# Exercises
• a. Could you repeat the stretch from "This is disturbing" through "hold the lock." in the thread on S3 locking, swapping "race" for "collision"?
• b. In the thread on S3 locking, how would the sentence "There would still be cases where a race is not detected." read in Spanish?

# Source text
— start —

Hacker News new | ask | show | jobs
by fishnchips 757 days ago
> since it uses lock files on S3 versus a separate DyanamoDB + S3 combo

This is disturbing because S3 does not give you guarantees required to implement real locking.

1 comments

https://aws.amazon.com/blogs/aws/amazon-s3-update-strong-rea... guarantees that a client's lockfile can always be seen by other clients immediately (which didn't used to be true). If every client backs off and retries after a race, is that enough?
I think not, actually. There would still be cases where a race is not detected. I can think of the following sequence: A checks - no lock, B checks - no lock, A writes - success, A reads - match, success, B writes - success, B reads - match, success. A and B both think they now hold the lock.

— end —

# Dataset section

— start —

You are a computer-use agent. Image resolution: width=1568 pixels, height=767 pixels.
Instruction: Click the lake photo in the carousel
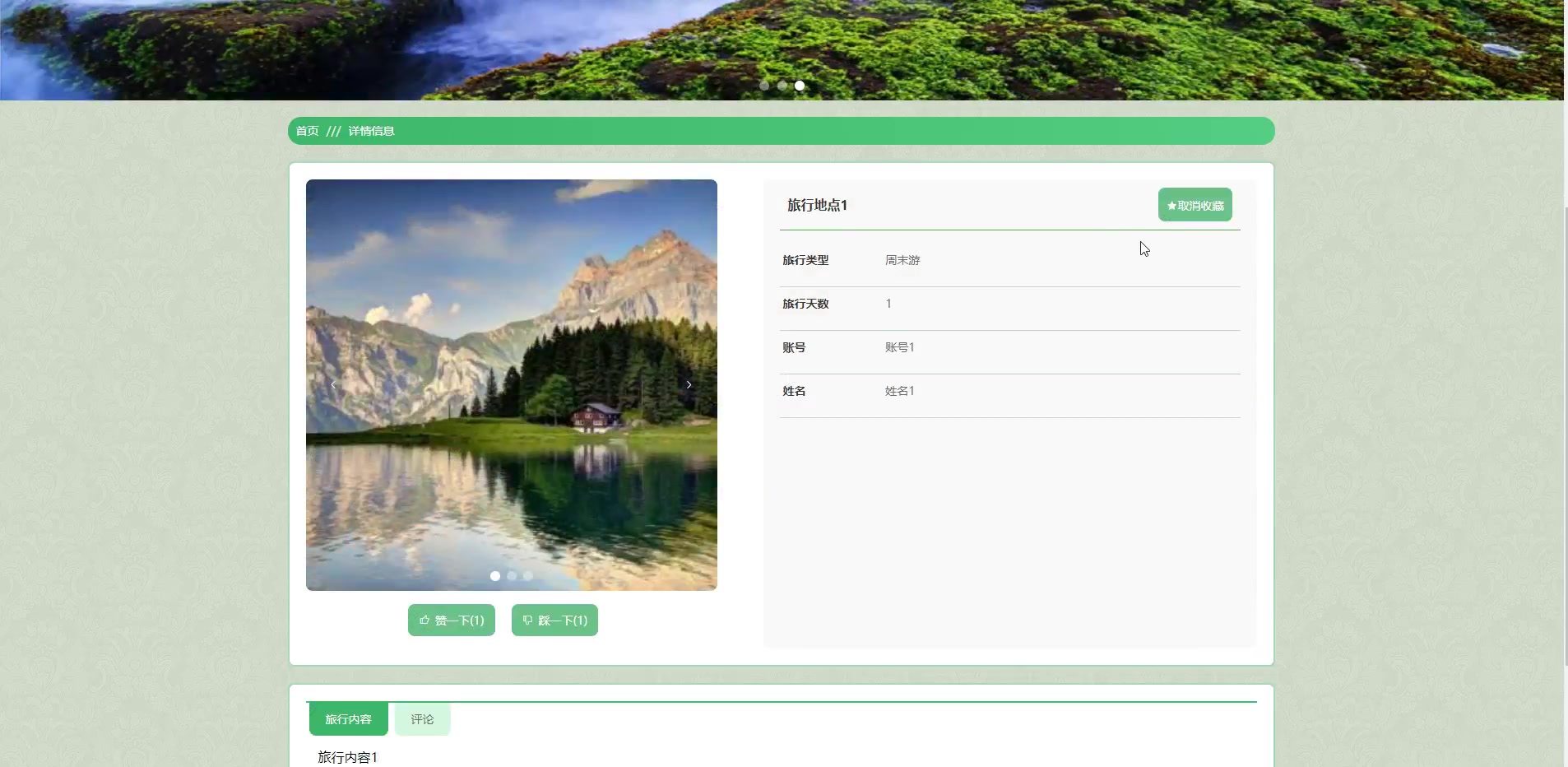coord(512,384)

— end —

# Results by task
• a.
This is disturbing because S3 does not give you guarantees required to implement real locking.

1 comments

https://aws.amazon.com/blogs/aws/amazon-s3-update-strong-rea... guarantees that a client's lockfile can always be seen by other clients immediately (which didn't used to be true). If every client backs off and retries after a collision, is that enough?
I think not, actually. There would still be cases where a collision is not detected. I can think of the following sequence: A checks - no lock, B checks - no lock, A writes - success, A reads - match, success, B writes - success, B reads - match, success. A and B both think they now hold the lock.

• b. Seguiría habiendo casos en los que no se detecta una condición de carrera.